# OBJECTIVE
Output the records below verbatim, keeping every line unchanged.

··· RECORDED INFORMATION

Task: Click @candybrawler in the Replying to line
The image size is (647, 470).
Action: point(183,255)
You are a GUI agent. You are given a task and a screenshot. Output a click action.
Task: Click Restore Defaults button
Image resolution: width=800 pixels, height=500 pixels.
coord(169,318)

······

# TASK SOLUTION
Task: Click @candybrawler in the Replying to line
The image size is (647, 470).
Action: point(183,255)
You are a GUI agent. You are given a task and a screenshot. Output a click action.
Task: Click Restore Defaults button
Image resolution: width=800 pixels, height=500 pixels.
coord(169,318)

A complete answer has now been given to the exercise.